- _Required work_: Reproduce exactly the lines below from the one containing "Click the Jellyfin" through the one containing "You are a computer-use", including both, and nothing else.

- _Exercise data_:
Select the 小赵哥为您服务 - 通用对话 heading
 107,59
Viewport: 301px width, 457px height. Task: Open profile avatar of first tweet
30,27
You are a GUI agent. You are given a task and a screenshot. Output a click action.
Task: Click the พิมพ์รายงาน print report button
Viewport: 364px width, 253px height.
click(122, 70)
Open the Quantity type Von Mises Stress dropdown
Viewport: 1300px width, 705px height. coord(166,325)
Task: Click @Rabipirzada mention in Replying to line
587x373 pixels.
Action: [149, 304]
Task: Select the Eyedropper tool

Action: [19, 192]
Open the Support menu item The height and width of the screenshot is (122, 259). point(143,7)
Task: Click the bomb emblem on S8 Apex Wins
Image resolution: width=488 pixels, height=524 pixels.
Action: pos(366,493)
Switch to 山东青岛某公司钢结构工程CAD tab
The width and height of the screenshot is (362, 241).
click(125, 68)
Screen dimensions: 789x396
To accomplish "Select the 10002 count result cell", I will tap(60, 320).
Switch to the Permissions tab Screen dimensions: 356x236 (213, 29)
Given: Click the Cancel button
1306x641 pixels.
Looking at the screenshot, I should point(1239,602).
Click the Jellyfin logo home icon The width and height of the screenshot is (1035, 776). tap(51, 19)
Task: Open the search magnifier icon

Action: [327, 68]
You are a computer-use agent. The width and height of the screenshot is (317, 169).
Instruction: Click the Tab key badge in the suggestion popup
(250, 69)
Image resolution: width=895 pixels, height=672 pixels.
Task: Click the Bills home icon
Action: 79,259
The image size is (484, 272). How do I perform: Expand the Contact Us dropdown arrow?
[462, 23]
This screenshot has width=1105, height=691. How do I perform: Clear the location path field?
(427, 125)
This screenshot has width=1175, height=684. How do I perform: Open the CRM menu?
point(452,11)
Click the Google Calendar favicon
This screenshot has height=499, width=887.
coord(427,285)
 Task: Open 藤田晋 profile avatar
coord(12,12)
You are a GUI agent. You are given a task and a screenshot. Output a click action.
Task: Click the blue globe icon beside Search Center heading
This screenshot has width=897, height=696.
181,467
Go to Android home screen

- _Your solution_:
Click the Jellyfin logo home icon The width and height of the screenshot is (1035, 776). tap(51, 19)
Task: Open the search magnifier icon

Action: [327, 68]
You are a computer-use agent. The width and height of the screenshot is (317, 169).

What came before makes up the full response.